A revelia foi decretada após o acusado, mesmo intimado, não comparecer à audiência de instrução. Conforme o juiz, ele “se encontra em local incerto e não sabido, demonstrando nítida intenção de furtar-se à aplicação da lei penal”.
Segundo a denúncia do Ministério Público, uma das crianças começou a ser abusada pelo pai quando tinha 12 anos de idade. A outra vítima, embora os abusos tenham se restringido a atos libidinosos, era obrigada a presenciar os estupros da irmã.
Conforme relatos das vítimas, os abusos ocorreram durante cerca de dois anos, inicialmente em Manaus e, posteriormente, no Careiro Castanho, quando estavam sob os cuidados do pai.
As irmãs também relataram que eram ameaçadas para não denunciar o pai.

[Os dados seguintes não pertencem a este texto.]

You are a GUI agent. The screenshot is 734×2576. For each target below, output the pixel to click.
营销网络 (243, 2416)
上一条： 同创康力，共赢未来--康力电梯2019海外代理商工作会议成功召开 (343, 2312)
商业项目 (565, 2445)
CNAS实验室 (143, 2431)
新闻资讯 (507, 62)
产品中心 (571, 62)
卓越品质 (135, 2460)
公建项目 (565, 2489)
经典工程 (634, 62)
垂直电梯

O acusado dizia que poderia matar familiares e costumava mostrar uma faca durante as intimidações. Segundo o processo, ele ainda tentou coagi-las por meio de mensagens às vésperas da audiência.
De acordo com os autos, ao apresentar as alegações finais a defesa do acusado requereu a absolvição do réu alegando “insuficiência de provas”, invocando o princípio do in dubio pro reo (na dúvida, a favor do réu) e a tese da perda de uma chance probatória.
Durante a investigação policial, uma das vítimas recuou da denúncia alegando ter mentido por raiva do pai. Para o juiz, no entanto, tal versão “foi cabalmente desconstruída durante a Audiência de Instrução e Julgamento”, tendo sido fruto de “coação ou dependência emocional, típica de ciclos de abuso intrafamiliar”, reforçada pela conduta do réu, que tentou coagir as vítimas por mensagens eletrônicas, e que o retorno à versão acusatória em Juízo, com riqueza de detalhes e confirmação por testemunha, afastou qualquer dúvida razoável.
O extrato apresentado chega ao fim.